→ **DOCUMENT PASSAGE**

☆ ☆ ☆

It would be natural to expect that the more severe the prerequisite restrictions, as reflected by the number of students who qualify to take a given target course, the fewer students would actually take it. In other words, one would expect to see the emergence of a straightforward linear relationship with nice correlation. The truth is a lot stranger. The scatter plot below summarizes five years of data.

Each dot is an individual course type taught during a semester. So all HIS-210’s for a semester are lumped together, for example. The vertical scale shows how many students during that semester met the requirements for that course, according to their transcripts (transfer courses were NOT included, which must be taken into account when drawing conclusions). The lines at the top are actually accumulations of dots that represent courses with no prerequisites, so all students qualified. The horizontal scale shows how many students actually took a course type (all sections within a semester being aggregated).

The data has a correlation coefficient of .2, which means it isn’t particularly linear, an obvious conclusion one can draw from the picture. The conclusion that does force itself upon us, just from inspection, is that there are essentially two types of courses. Those with no prerequisites (top of the chart) and those with prerequisites (bottom of the chart). If we only consider the group at the bottom, we get a correlation coefficient of .4, which is a stronger indication of linearity than before, but still not very compelling (it would need to be near 1).

Since many prerequisites are of the AND type, one would expect demand to drop exponentially with each additional requirement, which is a strong hint that we should look at the graph with a log scale on the vertical axis.

☆ ☆ ☆

[Source data]
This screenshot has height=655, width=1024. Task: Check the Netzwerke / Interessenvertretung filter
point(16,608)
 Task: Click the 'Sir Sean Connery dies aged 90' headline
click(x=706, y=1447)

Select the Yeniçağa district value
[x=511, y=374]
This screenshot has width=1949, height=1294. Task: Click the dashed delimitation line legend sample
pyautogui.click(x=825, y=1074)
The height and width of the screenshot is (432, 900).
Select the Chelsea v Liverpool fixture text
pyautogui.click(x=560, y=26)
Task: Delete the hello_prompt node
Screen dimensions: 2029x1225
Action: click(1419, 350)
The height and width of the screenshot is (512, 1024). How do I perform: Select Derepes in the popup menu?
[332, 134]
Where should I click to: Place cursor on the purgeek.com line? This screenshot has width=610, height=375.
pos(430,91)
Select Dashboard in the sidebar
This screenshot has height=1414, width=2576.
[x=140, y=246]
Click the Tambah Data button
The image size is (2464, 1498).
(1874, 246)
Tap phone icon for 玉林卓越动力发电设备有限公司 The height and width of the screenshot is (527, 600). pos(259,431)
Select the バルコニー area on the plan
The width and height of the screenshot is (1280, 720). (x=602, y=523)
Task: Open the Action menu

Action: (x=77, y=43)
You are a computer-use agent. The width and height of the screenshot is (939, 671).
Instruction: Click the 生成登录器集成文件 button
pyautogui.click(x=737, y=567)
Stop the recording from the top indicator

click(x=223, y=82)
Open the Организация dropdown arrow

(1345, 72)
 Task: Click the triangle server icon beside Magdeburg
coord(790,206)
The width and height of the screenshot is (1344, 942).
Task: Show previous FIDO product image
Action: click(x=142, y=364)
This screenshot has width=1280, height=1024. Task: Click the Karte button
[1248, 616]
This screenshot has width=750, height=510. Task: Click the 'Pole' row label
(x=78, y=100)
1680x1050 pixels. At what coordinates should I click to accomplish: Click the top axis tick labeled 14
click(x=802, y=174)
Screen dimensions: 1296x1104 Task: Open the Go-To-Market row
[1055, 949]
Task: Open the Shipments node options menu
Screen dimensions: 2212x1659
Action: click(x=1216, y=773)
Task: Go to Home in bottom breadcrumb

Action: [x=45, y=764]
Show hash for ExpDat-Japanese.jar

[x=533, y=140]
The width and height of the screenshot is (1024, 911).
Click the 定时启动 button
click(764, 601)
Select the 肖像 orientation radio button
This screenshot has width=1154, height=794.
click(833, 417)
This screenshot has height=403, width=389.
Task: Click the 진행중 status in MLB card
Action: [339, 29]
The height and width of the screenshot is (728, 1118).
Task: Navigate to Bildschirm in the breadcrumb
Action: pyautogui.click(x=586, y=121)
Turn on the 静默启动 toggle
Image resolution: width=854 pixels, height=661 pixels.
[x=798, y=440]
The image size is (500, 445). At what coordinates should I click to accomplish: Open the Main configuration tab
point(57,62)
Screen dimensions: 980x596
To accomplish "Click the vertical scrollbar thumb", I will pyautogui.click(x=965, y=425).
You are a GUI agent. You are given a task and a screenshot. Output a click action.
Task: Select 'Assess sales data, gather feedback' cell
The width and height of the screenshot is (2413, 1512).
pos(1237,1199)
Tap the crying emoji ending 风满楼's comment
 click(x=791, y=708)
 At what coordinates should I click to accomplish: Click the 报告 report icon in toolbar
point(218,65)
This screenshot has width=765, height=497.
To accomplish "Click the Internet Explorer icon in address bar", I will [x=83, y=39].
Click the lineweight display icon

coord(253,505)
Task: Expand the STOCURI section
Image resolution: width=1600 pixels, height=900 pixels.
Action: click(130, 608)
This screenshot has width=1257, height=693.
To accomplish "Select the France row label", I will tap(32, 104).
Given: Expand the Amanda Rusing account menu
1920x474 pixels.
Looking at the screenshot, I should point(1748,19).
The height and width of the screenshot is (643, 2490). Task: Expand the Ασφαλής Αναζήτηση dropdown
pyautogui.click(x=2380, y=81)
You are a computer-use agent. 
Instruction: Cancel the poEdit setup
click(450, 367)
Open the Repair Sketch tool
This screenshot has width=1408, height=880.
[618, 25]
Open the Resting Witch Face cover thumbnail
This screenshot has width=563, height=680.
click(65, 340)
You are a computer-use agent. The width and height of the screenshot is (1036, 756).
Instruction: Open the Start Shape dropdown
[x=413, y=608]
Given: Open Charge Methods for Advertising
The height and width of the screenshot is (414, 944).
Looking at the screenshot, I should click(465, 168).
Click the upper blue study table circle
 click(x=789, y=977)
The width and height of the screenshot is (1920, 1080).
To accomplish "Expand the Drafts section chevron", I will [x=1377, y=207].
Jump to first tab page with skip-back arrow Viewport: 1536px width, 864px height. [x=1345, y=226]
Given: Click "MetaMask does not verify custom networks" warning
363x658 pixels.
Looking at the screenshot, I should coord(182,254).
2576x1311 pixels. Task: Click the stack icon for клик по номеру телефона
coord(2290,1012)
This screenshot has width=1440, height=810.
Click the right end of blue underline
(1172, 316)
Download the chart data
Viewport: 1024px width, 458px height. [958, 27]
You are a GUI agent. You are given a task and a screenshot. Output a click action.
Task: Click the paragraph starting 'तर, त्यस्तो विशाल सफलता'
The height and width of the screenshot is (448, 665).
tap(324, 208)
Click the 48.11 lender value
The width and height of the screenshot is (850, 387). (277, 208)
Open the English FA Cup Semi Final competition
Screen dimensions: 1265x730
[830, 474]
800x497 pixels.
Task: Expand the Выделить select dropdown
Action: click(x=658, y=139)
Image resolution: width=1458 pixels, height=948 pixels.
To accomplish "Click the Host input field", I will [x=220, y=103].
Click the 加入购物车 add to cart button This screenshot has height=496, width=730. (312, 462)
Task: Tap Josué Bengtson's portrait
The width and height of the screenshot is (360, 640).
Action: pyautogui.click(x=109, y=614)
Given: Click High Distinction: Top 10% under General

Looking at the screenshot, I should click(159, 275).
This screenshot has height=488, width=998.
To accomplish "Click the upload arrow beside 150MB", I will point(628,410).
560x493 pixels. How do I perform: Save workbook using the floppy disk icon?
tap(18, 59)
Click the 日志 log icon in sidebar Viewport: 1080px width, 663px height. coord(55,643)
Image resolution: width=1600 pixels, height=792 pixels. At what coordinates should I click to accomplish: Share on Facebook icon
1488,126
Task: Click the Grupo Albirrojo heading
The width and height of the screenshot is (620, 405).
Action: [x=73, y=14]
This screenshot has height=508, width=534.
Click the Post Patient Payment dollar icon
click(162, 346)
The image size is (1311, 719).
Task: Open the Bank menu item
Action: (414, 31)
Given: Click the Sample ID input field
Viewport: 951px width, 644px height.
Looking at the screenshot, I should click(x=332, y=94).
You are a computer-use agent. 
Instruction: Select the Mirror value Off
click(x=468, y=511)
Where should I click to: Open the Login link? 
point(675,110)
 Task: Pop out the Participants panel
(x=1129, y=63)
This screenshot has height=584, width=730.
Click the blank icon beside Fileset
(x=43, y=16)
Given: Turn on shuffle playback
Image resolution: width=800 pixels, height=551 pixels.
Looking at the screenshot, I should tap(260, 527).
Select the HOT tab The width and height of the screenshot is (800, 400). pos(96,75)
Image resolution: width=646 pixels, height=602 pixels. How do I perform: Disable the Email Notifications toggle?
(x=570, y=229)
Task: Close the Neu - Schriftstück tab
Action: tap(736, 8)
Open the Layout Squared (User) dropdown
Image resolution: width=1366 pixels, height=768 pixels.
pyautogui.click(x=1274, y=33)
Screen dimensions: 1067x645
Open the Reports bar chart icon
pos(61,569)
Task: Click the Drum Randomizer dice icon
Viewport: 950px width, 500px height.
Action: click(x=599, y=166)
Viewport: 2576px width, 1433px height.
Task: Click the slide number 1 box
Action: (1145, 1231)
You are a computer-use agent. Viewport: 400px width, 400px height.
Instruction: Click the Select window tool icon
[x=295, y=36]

☆ ☆ ☆

→ **PROBLEM DETAILS**
Please copy out everything from "The data has" down to "be near 1)." in the passage on course prerequisites, changing "correlation coefficient" to "correlation score".

→ **THE OUTPUT**
The data has a correlation score of .2, which means it isn’t particularly linear, an obvious conclusion one can draw from the picture. The conclusion that does force itself upon us, just from inspection, is that there are essentially two types of courses. Those with no prerequisites (top of the chart) and those with prerequisites (bottom of the chart). If we only consider the group at the bottom, we get a correlation score of .4, which is a stronger indication of linearity than before, but still not very compelling (it would need to be near 1).